■ **Brief**: For every line in the records below that holds "showing", make a copy.

■ **Records for this task**:
===============
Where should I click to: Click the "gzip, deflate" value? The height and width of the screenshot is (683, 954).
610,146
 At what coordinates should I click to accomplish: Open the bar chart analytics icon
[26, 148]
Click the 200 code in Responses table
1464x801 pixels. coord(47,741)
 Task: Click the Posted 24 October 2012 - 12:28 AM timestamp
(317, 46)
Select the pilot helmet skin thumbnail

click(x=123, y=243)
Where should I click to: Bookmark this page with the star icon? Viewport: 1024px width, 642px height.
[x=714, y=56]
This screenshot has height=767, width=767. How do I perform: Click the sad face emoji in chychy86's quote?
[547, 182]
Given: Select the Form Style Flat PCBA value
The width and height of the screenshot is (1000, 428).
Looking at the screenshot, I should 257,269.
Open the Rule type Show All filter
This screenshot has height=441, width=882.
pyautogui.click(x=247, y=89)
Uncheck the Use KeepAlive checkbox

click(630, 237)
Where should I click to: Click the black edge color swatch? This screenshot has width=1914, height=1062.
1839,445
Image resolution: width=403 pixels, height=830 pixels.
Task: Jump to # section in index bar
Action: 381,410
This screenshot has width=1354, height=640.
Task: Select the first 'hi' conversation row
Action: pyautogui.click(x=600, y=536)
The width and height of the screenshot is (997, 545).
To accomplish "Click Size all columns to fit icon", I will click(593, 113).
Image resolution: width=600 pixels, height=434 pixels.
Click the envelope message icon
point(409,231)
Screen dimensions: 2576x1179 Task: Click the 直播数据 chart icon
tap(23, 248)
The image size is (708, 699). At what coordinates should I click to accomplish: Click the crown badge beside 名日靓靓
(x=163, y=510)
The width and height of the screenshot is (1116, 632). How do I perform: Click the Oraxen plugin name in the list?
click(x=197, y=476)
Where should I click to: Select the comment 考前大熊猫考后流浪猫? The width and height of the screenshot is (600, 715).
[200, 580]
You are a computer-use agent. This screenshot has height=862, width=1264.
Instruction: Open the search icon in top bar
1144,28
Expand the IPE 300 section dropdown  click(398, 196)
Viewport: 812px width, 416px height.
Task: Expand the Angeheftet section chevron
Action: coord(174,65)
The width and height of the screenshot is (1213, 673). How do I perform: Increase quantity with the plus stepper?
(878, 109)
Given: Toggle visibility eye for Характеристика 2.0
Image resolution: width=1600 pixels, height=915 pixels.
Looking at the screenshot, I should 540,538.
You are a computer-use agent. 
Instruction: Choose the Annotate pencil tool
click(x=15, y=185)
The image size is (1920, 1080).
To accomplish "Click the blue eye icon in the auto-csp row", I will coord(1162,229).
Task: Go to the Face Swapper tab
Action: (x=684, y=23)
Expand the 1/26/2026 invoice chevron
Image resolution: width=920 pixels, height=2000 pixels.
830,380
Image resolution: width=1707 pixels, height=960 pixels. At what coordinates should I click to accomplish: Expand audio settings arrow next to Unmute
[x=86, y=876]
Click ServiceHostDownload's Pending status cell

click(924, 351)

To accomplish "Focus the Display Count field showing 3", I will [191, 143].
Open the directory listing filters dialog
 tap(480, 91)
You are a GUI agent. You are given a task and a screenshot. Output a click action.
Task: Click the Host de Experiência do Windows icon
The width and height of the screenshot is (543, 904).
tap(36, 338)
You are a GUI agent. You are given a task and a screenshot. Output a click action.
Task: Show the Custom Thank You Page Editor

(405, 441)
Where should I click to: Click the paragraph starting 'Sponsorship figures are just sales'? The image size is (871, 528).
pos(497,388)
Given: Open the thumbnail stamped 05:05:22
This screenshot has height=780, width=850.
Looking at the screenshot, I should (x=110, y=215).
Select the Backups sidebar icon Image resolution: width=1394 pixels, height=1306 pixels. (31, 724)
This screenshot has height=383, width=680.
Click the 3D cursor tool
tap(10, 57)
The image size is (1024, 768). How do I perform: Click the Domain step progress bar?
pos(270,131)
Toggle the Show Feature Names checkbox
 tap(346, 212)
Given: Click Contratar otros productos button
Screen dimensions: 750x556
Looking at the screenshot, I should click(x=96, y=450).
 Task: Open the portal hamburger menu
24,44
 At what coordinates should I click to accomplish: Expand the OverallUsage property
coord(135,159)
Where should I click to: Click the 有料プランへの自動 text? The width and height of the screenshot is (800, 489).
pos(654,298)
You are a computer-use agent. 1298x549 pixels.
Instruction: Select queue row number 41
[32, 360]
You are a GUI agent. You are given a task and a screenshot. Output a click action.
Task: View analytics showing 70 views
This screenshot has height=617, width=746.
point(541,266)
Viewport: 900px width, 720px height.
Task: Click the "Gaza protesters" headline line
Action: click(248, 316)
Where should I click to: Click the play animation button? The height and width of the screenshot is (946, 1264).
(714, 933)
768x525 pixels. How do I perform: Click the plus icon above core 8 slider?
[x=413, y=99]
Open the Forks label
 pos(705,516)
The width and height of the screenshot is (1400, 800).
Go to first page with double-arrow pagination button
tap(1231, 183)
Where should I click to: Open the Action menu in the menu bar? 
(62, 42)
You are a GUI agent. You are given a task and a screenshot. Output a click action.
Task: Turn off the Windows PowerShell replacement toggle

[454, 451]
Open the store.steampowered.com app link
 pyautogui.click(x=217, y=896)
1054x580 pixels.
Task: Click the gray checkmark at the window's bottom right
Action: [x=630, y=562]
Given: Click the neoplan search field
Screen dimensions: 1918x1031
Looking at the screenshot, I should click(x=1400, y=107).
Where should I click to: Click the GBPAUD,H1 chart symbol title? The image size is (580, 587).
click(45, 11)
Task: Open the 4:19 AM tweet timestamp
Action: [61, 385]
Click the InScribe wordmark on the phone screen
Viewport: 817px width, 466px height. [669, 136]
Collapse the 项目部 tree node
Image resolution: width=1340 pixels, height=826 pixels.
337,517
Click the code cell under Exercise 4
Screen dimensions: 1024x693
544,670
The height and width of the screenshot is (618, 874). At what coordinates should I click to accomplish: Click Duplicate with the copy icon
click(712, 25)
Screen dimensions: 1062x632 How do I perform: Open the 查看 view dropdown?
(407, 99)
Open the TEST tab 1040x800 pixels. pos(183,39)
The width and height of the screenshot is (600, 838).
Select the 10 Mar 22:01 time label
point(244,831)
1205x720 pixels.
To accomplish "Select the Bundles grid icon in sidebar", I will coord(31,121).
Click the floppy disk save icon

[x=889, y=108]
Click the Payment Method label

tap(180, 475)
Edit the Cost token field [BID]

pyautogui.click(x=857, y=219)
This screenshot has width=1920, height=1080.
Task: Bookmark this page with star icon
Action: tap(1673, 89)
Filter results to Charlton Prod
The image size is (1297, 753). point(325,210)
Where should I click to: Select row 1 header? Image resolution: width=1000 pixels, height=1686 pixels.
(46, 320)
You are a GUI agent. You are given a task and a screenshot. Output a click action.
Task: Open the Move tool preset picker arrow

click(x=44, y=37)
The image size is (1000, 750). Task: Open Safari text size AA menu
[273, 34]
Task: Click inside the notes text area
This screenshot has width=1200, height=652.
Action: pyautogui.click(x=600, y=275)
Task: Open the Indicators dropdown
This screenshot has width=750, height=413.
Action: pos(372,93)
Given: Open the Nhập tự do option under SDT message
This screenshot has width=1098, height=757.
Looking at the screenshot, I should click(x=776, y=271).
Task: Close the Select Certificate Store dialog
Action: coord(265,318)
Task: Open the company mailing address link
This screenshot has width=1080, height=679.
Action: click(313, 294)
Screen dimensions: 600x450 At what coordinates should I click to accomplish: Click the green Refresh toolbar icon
===============
■ **Written answer**:
To accomplish "Focus the Display Count field showing 3", I will [191, 143].
Task: View analytics showing 70 views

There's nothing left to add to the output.